**Exercise requirements**
Reproduce the lines of each item below, switching "section" to "tab" and leaving everything else unchanged. Omit the pictures from your answer.

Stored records
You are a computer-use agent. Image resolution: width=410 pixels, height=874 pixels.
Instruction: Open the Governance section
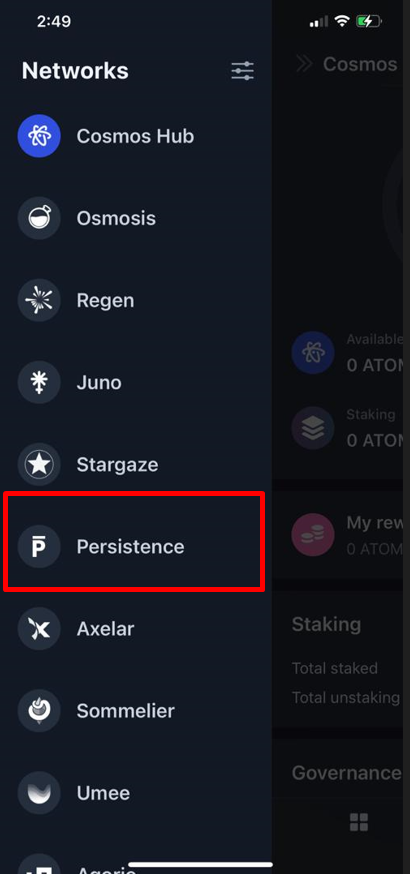346,773
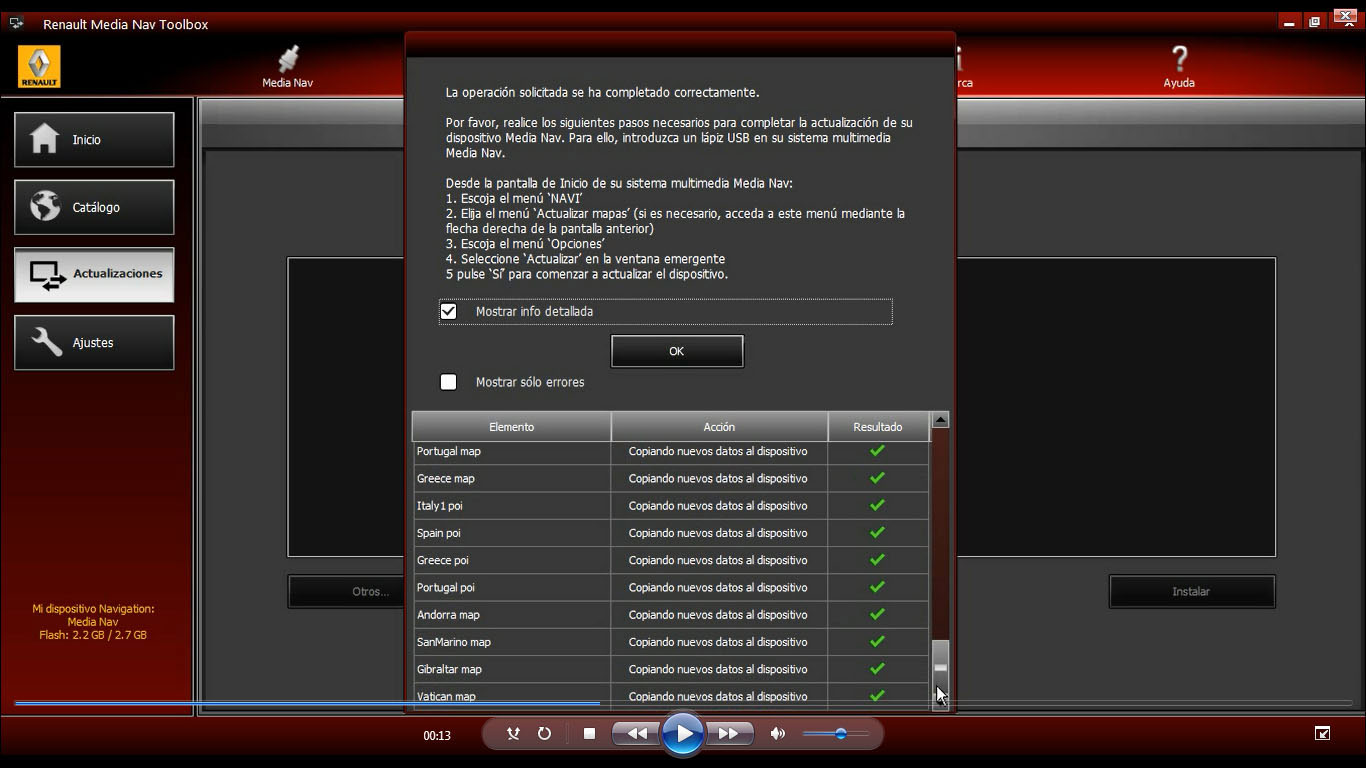
Task: Click the Renault logo
Action: [x=39, y=66]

**Response to the task**
You are a computer-use agent. Image resolution: width=410 pixels, height=874 pixels.
Instruction: Open the Governance tab
346,773
Task: Click the Renault logo
Action: [x=39, y=66]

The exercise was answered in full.